**Data for processing:**
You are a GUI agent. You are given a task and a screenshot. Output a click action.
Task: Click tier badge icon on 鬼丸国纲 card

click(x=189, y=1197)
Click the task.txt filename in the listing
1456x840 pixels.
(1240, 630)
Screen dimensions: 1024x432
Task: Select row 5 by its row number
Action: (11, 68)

**Problem:** Copy out the data above line for line, keeping every character unchanged.

**Finished exercise:**
You are a GUI agent. You are given a task and a screenshot. Output a click action.
Task: Click tier badge icon on 鬼丸国纲 card

click(x=189, y=1197)
Click the task.txt filename in the listing
1456x840 pixels.
(1240, 630)
Screen dimensions: 1024x432
Task: Select row 5 by its row number
Action: (11, 68)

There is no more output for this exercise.